What's it take to actually run a model like this, hardware-wise? I've been toying around with a gpt2 discord bot (https://github.com/ScottPeterJohnson/gpt2-discord) using just a CPU calculation, and already it takes up 2 GB RAM (and is slow obviously) on the 345M model. I might be able to get the 774M model running, but there's no way I can afford the full model, assuming linear RAM use. And that's just for CPU compute, I can't even begin to imagine how expensive GPU would be.
I use it for http://nametango.ai/ (a startup/product name generation assistant). There are more details on my page, but in a nutshell, it takes about 7 seconds to generate a result on CPU (I generate a batch of 40 results for every query and de-dup them), and it runs in about 300 milliseconds on a Titan V GPU.
That is, however, a very batch friendly application, so a serial generation may perform somewhat better on CPU only.
(I'm comparing to dual xeon gold 16 core CPUs). When using the GPU to generate the GPT-2 results, the CPU is mostly bored.
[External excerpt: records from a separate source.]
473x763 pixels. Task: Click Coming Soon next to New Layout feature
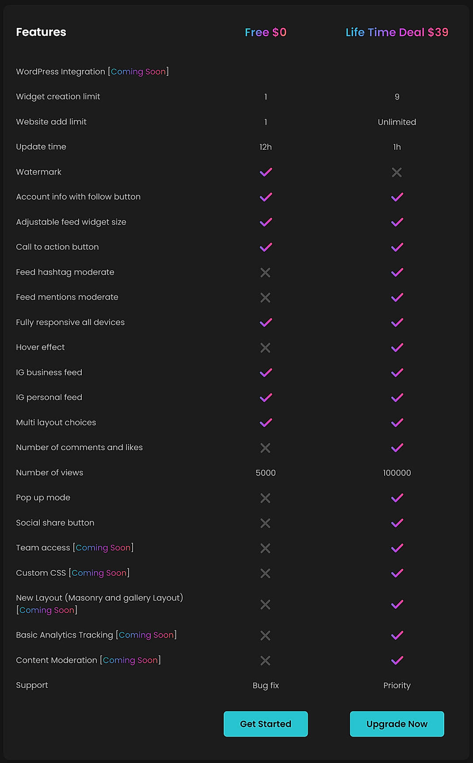tap(47, 610)
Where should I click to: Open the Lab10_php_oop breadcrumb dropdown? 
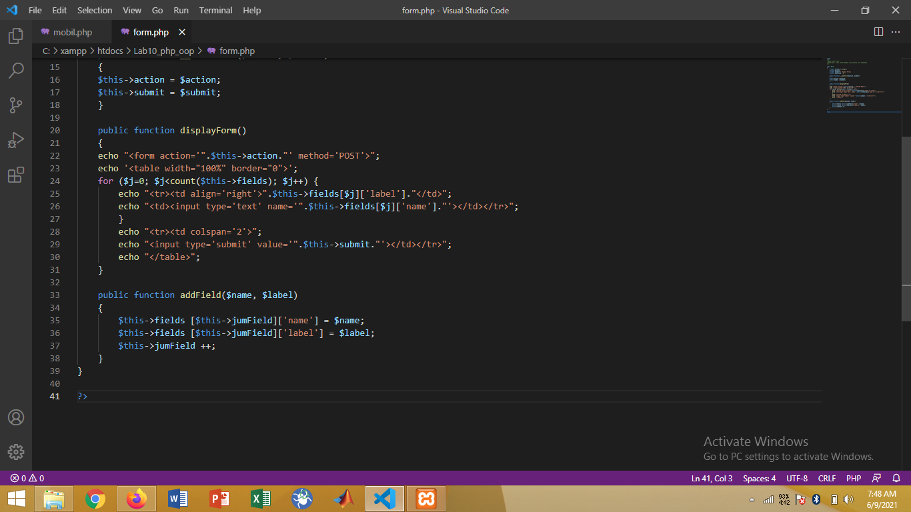coord(163,51)
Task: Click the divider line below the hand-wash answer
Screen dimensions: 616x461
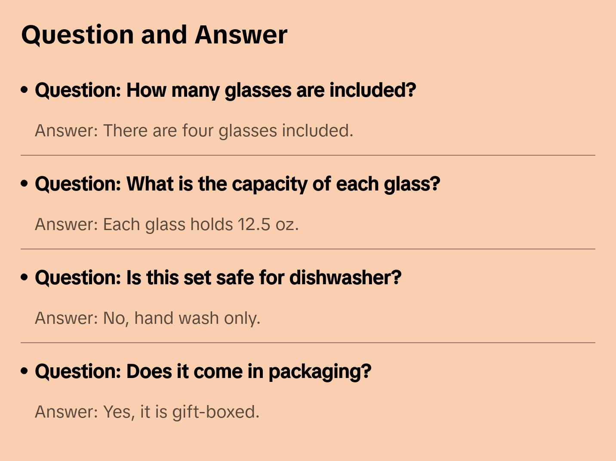Action: 308,343
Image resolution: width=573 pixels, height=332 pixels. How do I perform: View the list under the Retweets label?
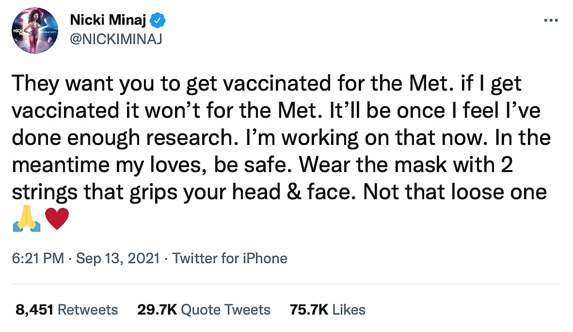(x=88, y=310)
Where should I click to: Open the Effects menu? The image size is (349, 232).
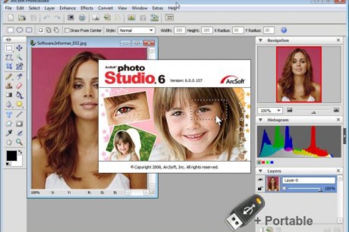click(86, 9)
(responding to a comment that someone deleted, yes, it does suggest a lot of existing names, I haven't yet added something to filter out stuff that already exists... noted, and suggestions appreciated, but this probably isn't the thread for it! Feel free to drop me a note)
Inferencing on this model works fine on Google Colab which gives Tesla K80 GPU with access to 12GB of GPU RAM. You can buy a used K80 for probably about $850, but it's not really ideal for putting in a home computer because of the cooling requirements.
If I remember correctly K80 memory is actually 24GB, not 2x12GB. This is a pretty important distinction in this context (training GPT-2).
Also, you can get at least 6 K80s for the price of a single RTX Titan (also 24GB). So it would be faster (I don't think RTX Titan is 6x faster than K80) and 6x more memory for the same price. It's a very good deal.